BEGIN

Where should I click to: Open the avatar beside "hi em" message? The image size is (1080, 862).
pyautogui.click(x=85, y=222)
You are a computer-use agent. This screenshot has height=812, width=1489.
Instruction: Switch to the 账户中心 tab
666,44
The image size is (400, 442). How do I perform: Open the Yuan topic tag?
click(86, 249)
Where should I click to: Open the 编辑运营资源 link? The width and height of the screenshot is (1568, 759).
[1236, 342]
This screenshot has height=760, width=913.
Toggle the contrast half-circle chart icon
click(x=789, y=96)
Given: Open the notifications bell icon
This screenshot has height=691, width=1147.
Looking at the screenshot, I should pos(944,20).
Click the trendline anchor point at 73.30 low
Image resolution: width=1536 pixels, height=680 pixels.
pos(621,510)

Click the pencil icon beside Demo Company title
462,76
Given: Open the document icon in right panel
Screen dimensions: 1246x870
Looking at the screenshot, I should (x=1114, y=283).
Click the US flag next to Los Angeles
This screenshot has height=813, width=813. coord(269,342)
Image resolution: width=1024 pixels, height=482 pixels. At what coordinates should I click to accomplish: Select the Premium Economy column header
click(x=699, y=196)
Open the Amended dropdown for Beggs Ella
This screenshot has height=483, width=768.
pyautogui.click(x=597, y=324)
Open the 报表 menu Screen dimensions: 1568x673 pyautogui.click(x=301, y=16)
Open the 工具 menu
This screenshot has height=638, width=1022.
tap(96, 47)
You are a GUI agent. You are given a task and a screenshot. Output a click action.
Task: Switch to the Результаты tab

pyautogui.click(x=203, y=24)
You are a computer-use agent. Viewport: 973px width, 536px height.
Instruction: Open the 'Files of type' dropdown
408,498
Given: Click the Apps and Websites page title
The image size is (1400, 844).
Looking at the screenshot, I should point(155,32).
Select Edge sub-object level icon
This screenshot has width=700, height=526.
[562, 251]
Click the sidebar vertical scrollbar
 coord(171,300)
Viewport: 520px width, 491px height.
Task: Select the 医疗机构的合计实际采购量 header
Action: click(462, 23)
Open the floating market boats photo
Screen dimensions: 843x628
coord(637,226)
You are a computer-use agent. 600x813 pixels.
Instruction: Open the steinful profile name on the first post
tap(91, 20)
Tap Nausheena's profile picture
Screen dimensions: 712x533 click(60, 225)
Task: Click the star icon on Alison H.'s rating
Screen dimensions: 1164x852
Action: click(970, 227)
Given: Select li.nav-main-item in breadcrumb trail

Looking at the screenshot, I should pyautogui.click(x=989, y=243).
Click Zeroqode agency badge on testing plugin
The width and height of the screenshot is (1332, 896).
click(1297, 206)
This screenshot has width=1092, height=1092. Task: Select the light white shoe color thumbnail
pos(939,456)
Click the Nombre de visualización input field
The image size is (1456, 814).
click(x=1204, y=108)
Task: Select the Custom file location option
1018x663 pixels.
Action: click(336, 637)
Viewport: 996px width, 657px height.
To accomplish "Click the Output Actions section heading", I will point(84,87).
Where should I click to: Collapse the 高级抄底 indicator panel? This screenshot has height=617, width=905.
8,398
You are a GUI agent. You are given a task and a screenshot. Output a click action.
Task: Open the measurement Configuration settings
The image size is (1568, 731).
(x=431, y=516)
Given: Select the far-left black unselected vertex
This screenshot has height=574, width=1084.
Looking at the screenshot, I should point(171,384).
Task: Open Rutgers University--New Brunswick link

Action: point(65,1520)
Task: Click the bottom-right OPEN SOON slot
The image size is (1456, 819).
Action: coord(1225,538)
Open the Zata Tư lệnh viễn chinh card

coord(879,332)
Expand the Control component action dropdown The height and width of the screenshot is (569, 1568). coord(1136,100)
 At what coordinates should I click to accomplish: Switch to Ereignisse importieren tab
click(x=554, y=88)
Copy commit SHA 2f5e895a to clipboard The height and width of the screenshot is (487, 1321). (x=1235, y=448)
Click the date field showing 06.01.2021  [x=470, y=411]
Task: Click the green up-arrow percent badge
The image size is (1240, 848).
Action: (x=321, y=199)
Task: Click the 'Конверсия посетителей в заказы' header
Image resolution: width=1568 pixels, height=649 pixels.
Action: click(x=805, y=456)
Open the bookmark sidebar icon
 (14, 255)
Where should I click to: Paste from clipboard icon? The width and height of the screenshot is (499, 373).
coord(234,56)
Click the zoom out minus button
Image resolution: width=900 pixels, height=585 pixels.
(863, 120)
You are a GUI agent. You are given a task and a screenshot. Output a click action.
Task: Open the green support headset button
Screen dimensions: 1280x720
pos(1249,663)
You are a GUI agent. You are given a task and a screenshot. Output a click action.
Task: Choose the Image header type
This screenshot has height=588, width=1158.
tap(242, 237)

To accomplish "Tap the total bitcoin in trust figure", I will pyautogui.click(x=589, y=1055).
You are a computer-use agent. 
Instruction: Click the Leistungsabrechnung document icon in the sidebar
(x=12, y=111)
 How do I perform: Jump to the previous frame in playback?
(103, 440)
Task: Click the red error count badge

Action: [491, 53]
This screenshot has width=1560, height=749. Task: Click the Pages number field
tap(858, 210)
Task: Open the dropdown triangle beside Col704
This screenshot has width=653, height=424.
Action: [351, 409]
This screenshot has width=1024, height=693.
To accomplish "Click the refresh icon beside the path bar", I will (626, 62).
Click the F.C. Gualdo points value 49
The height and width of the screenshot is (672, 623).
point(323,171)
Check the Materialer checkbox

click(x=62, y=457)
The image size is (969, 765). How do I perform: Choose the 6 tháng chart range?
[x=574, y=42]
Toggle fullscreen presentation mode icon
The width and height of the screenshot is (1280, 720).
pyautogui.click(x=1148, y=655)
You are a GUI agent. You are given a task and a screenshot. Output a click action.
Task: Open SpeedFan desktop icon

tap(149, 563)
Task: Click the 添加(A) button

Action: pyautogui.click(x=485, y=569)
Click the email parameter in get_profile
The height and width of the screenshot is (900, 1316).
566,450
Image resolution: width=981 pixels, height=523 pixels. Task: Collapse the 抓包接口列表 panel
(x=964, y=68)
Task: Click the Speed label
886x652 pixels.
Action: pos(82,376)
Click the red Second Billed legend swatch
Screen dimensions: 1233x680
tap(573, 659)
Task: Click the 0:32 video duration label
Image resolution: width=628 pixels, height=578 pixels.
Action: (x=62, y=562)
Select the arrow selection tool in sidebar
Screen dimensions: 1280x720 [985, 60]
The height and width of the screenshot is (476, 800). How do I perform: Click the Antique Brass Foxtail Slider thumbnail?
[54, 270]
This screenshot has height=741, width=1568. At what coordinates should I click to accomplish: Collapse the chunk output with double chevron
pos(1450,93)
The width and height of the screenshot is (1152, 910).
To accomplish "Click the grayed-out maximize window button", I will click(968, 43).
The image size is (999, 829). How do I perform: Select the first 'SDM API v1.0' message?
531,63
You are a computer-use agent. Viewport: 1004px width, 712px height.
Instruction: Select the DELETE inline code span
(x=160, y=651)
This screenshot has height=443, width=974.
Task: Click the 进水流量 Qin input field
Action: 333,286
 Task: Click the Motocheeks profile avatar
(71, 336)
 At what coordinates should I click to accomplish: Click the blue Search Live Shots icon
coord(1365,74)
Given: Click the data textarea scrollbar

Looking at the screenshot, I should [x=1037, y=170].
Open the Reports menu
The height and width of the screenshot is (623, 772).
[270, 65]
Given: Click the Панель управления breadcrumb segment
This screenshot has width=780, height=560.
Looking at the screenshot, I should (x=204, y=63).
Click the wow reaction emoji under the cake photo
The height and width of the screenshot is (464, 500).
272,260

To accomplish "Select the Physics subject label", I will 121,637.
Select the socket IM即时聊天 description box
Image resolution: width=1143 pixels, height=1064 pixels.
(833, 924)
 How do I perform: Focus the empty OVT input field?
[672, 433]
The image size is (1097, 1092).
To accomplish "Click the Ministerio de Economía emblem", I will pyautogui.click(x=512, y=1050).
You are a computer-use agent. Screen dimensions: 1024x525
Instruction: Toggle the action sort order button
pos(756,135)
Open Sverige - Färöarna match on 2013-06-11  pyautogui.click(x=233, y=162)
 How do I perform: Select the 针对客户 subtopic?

END

> _Task requirements_: The answer must be every line from the records above that contains the word "computer", copied out.

> _The completed task_:
You are a computer-use agent. This screenshot has height=812, width=1489.
You are a computer-use agent. Viewport: 973px width, 536px height.
You are a computer-use agent. 600x813 pixels.
You are a computer-use agent. 
You are a computer-use agent. Viewport: 1004px width, 712px height.
You are a computer-use agent. Screen dimensions: 1024x525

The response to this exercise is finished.